(Data items)
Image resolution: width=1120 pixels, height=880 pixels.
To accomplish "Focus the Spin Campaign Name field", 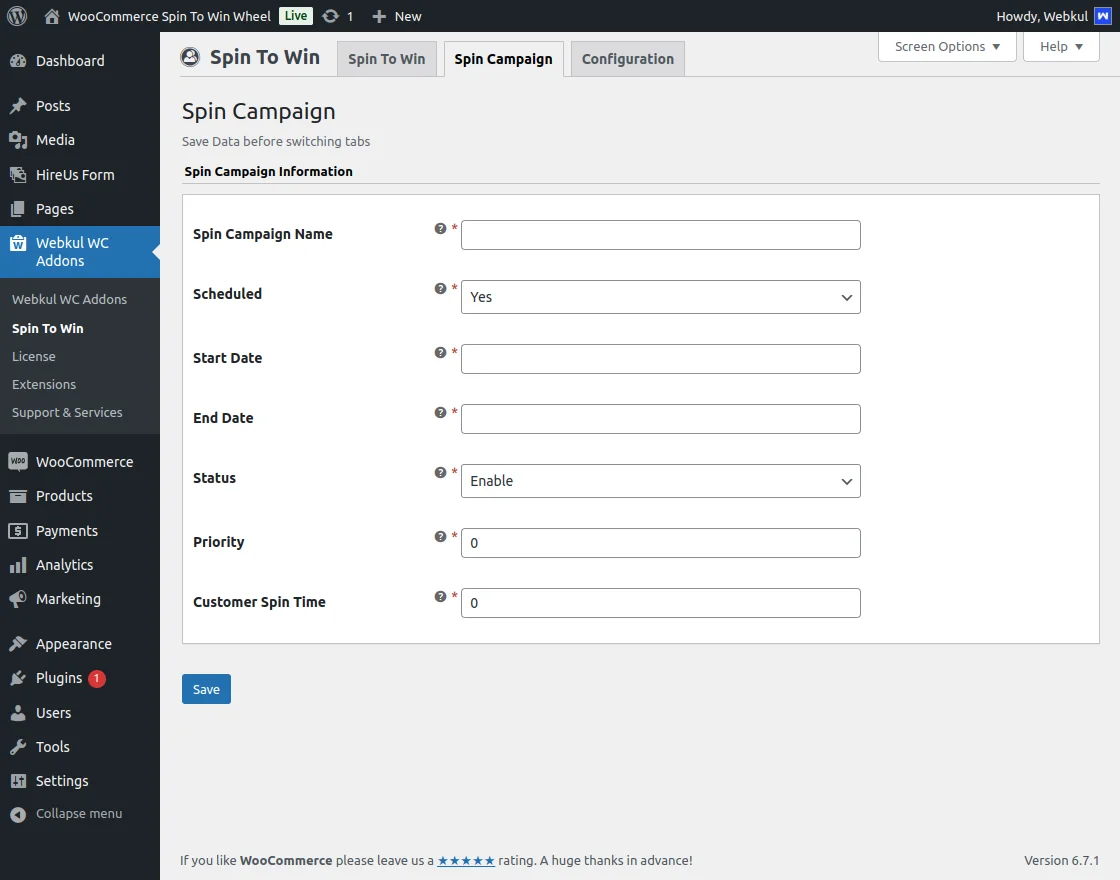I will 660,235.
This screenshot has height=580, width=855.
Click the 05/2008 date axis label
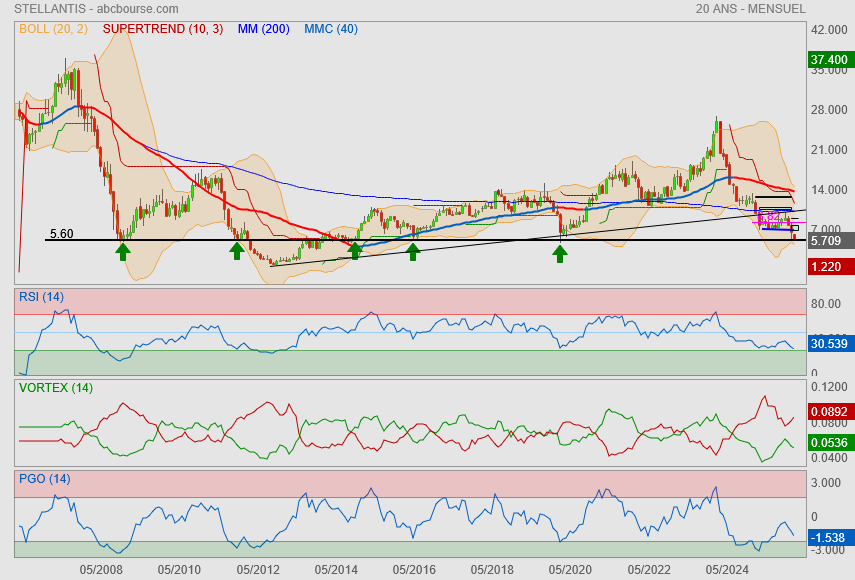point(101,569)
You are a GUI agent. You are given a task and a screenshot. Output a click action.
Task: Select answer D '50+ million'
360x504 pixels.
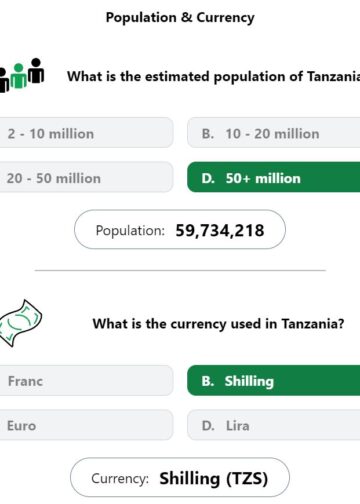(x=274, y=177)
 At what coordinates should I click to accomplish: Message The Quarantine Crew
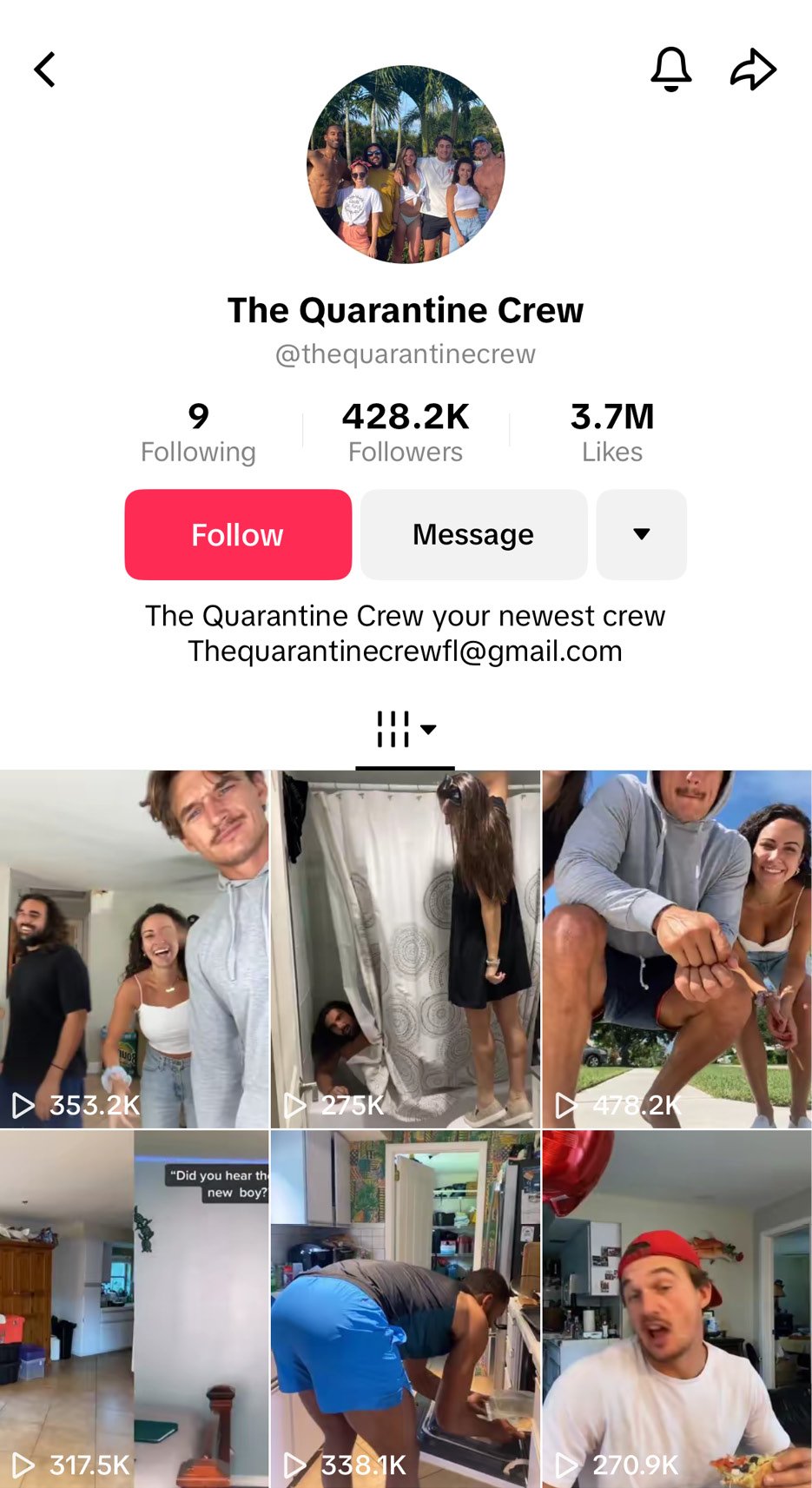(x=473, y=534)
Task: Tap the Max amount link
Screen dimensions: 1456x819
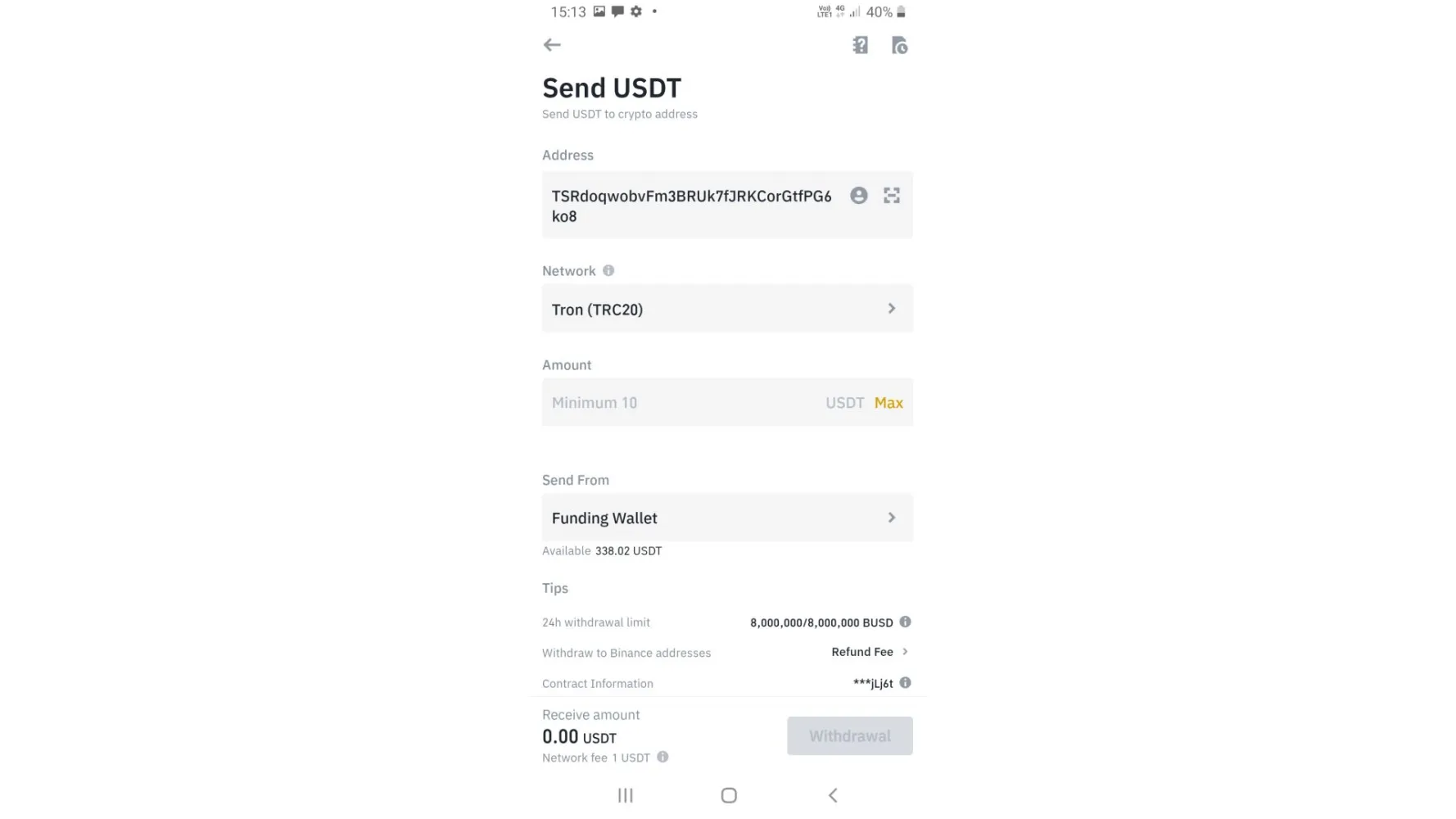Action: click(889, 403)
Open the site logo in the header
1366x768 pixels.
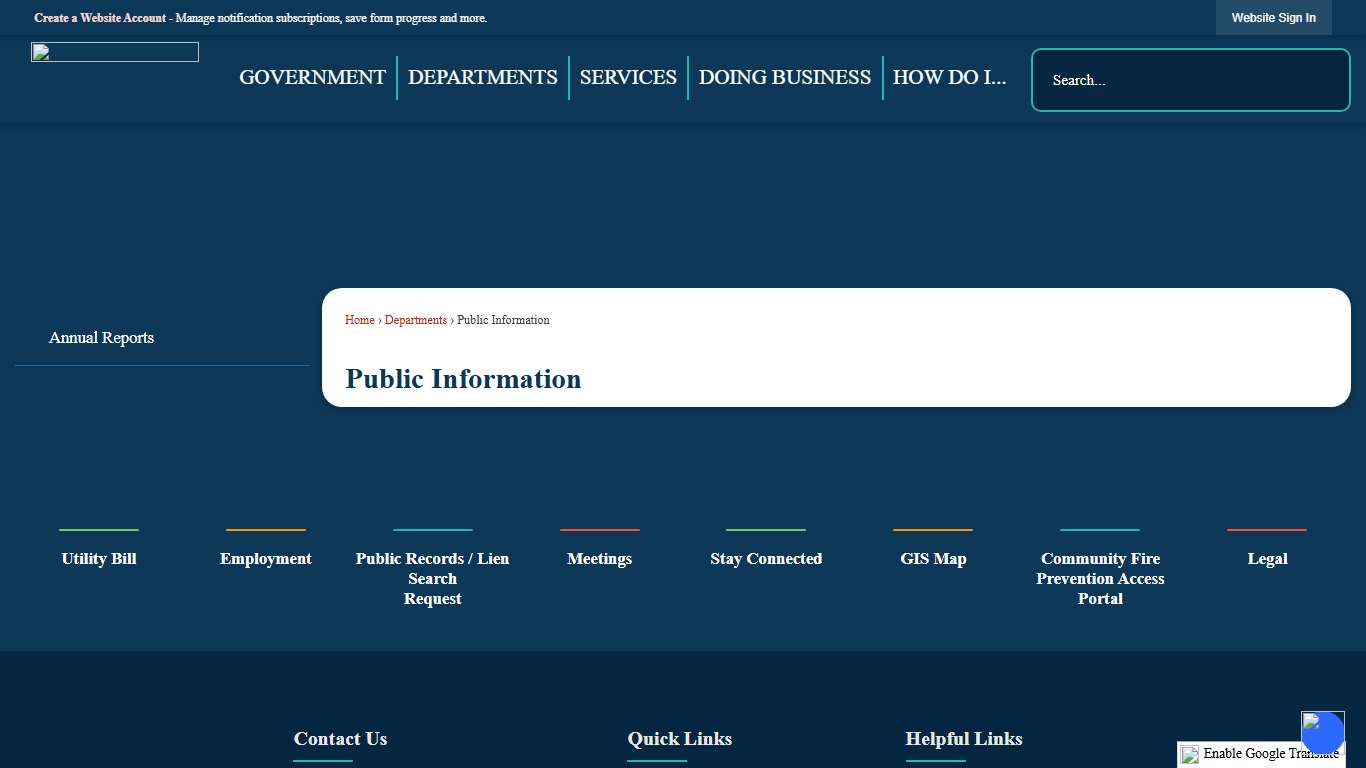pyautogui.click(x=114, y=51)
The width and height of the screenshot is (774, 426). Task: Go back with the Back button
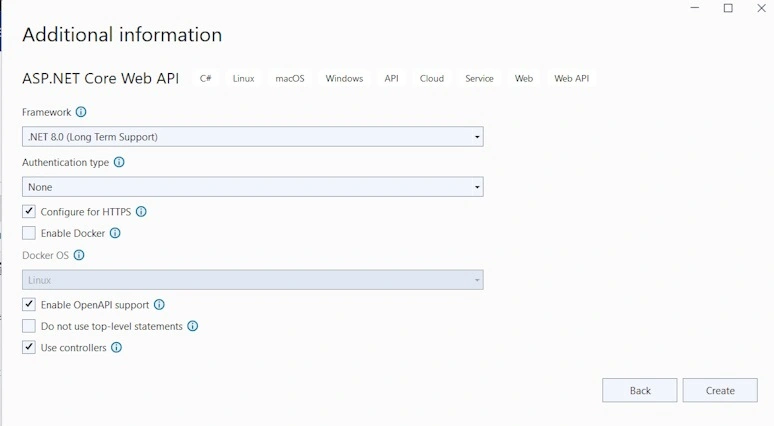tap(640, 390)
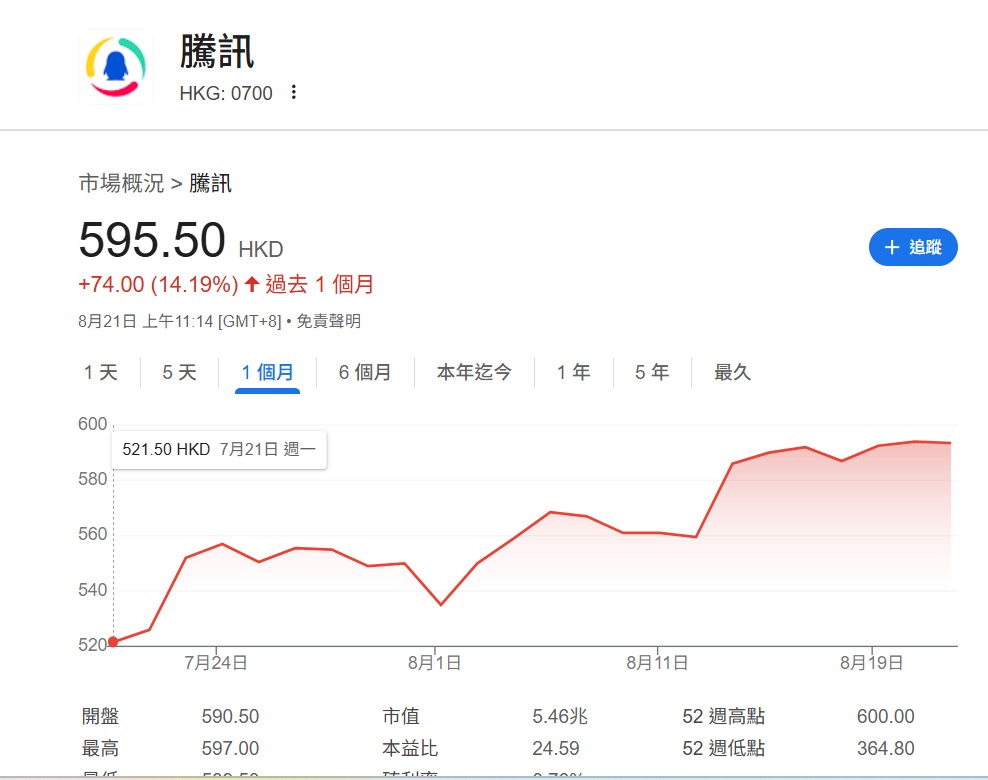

▶ **Aim of the exercise**: Retype the lines starting with the one that holds "Open the site logo in the header" and ending with the last line of the data above, both included; skip the pictures.

▶ **Your solution**:
Open the site logo in the header
1366x768 pixels.
pyautogui.click(x=114, y=51)
The width and height of the screenshot is (774, 426). Task: Go back with the Back button
tap(640, 390)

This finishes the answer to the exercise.